I'll be tuning out the lower decks insanity crisis (aka war hysteria) for much of today.
I doubt I'll make Zome Workshop II given the overlap with FSI's presentation. TrimTabbers have been good about recording, so lets hope I catch it later. In the meantime, I'm looking forward to Bonnie's talk on the tetrahelix.
The phase-in of more nutritious "right brain content" -- to use the jargon -- is only by means of slow trickle osmosis that I can see. The science journals, such as MIT Technology Review are mostly keeping out of it, while the literary journals tend to be online and few and far between.
Disruption of the status quo would be noticed, whereas making the graphics more in accordance with what's found in nature (graphene, buckminsterfullerene...) is safe. Like I said, it's a right brain diffusion, mostly under the radar of the left brain.
I was back to looking at the Urbit ecosystem last night.

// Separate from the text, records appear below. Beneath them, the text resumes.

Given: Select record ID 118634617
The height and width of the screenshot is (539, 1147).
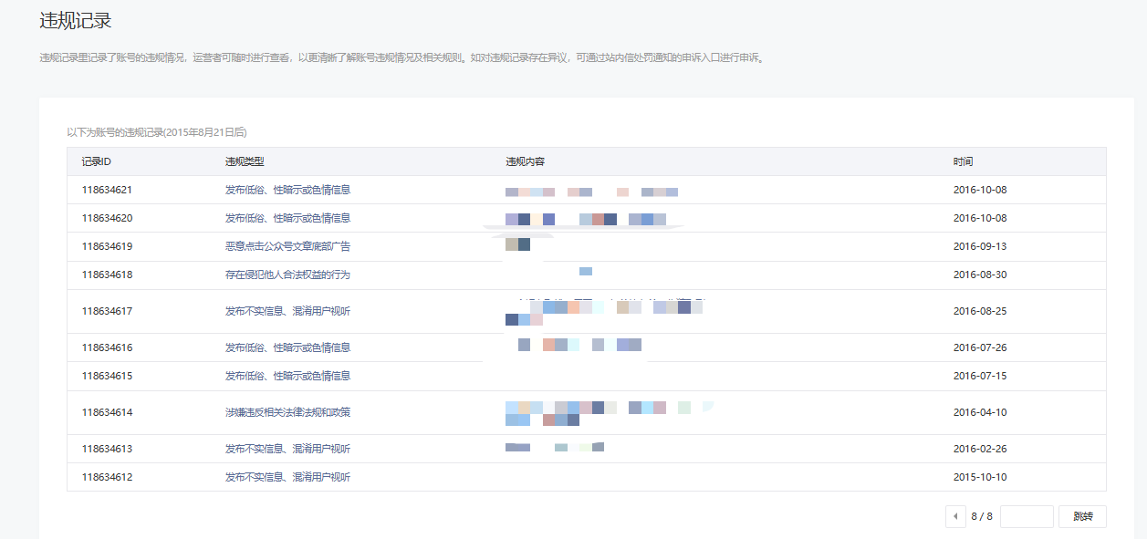Looking at the screenshot, I should [107, 311].
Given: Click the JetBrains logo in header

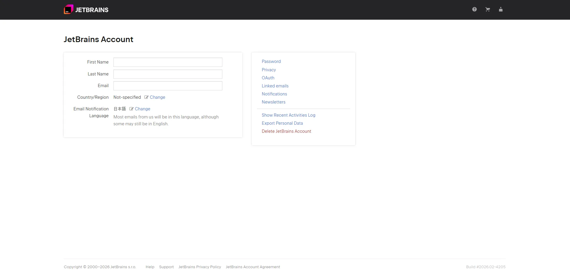Looking at the screenshot, I should (x=86, y=10).
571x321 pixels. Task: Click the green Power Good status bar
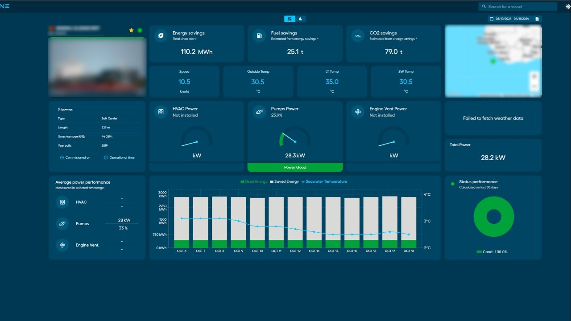295,168

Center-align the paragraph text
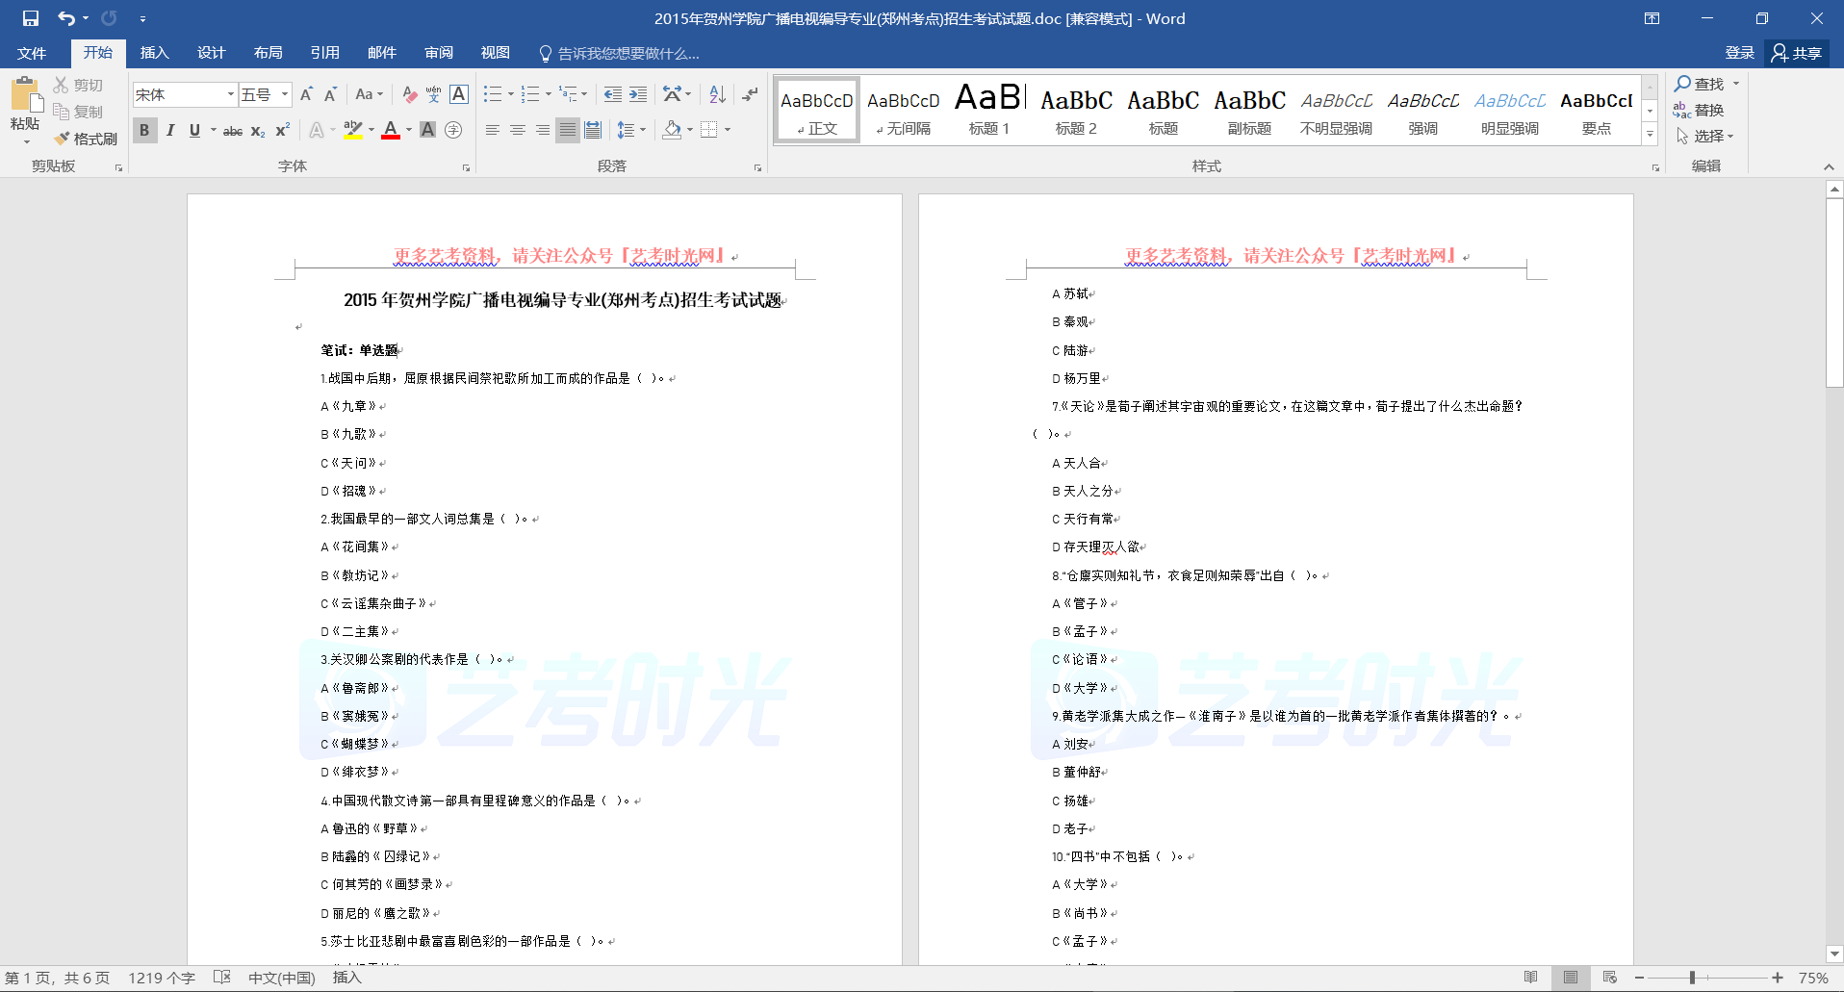[518, 130]

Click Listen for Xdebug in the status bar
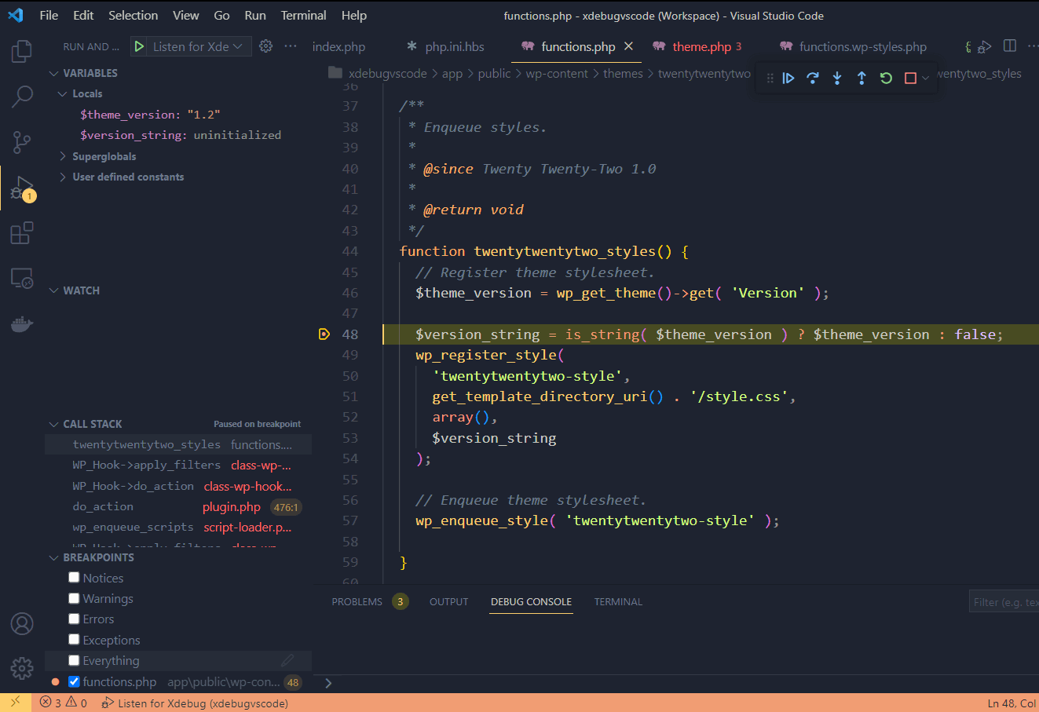click(x=195, y=703)
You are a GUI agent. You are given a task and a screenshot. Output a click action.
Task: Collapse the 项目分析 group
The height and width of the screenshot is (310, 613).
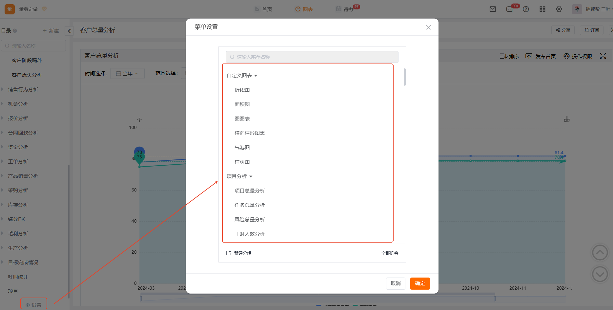pyautogui.click(x=251, y=176)
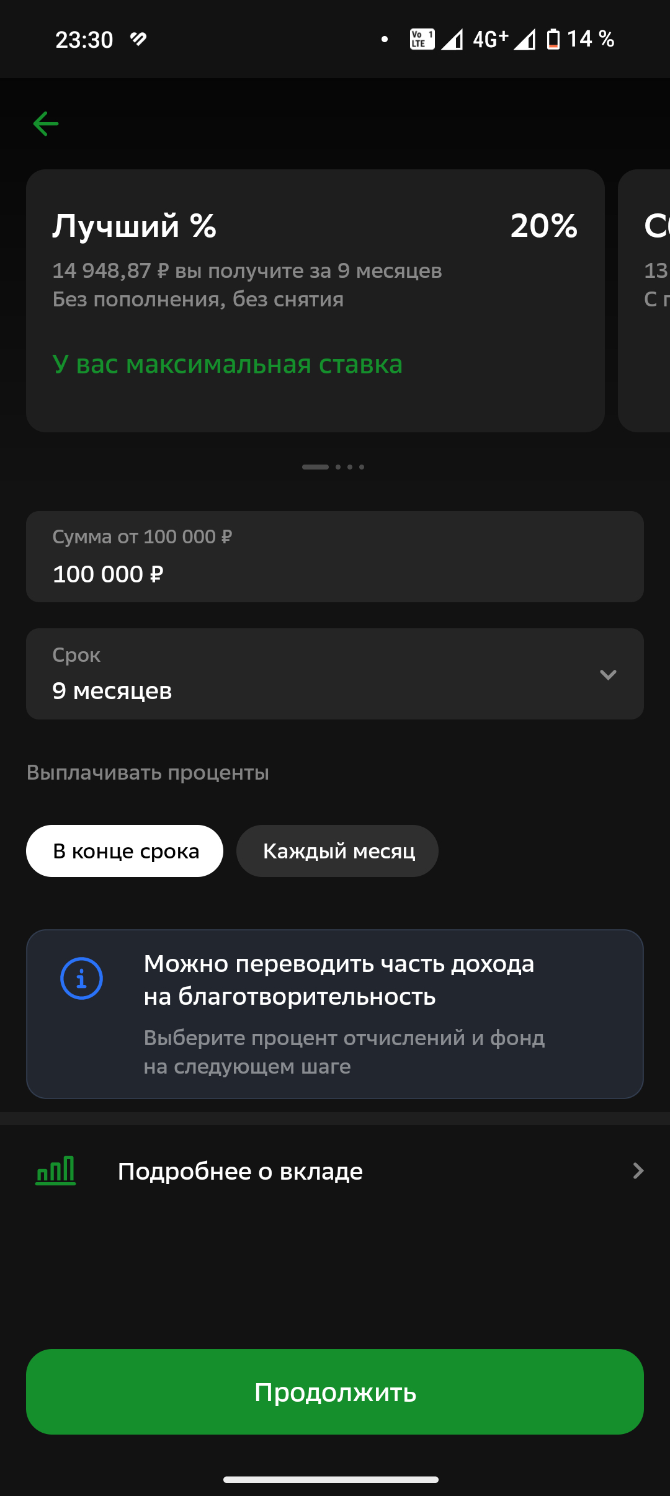Tap the chevron in the Срок field

tap(608, 675)
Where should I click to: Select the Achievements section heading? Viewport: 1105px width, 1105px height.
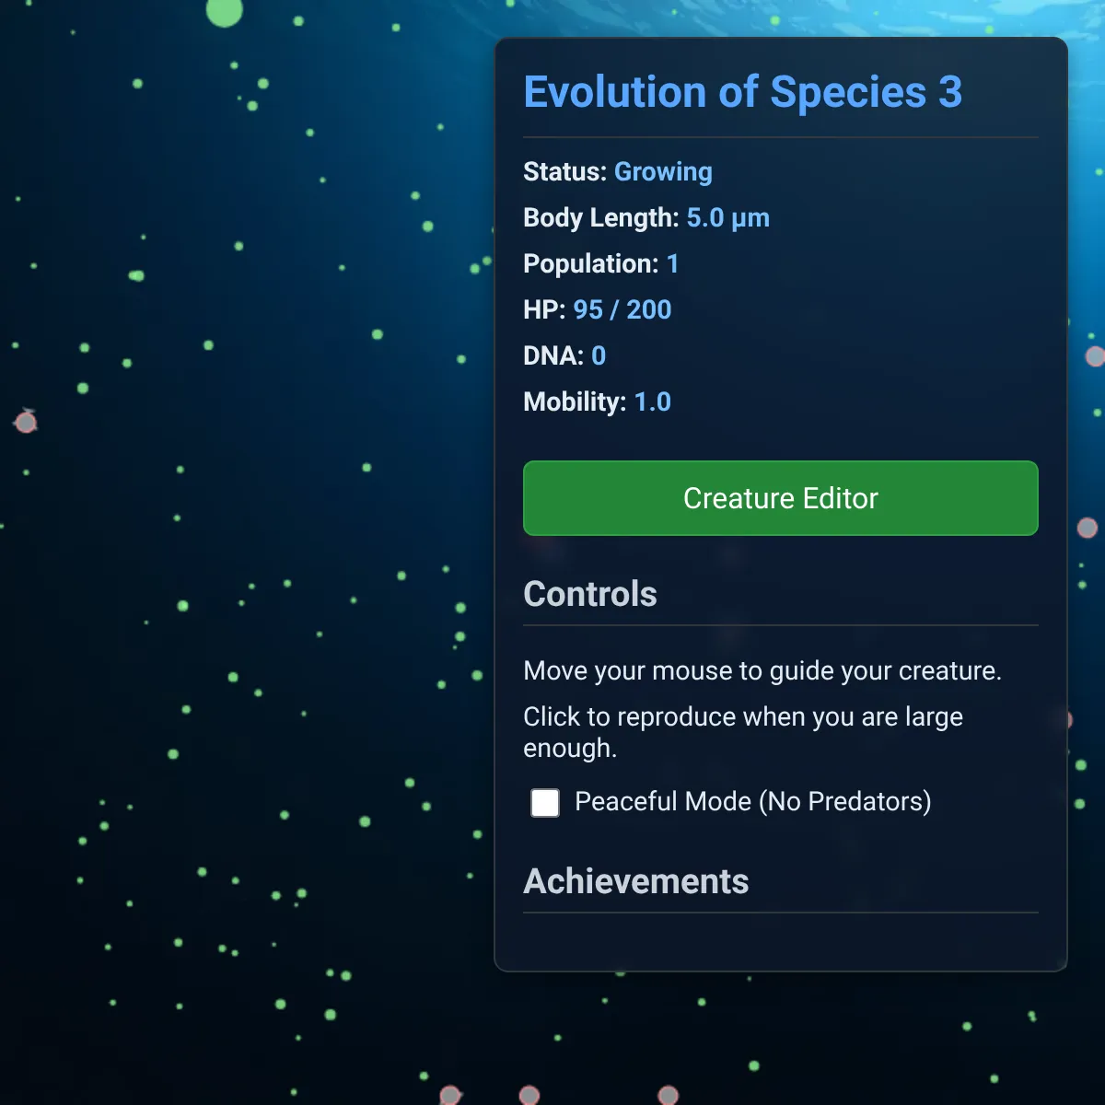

However with two sections of Algorithms and Data Structures and the mini boot camp, I haven't had much time for recreation.
When I jumped on the Wordle bandwagon (I still have yet to play the official version) I didn't yet know about Stanford GraphBase and the list of 5-letter words at professor Donald Knuth's website.
I thought I was somehow being original in discovering the relevance of such a list, of 5757 words, to the subject of Graph Theory. A less original discovery I could not have made.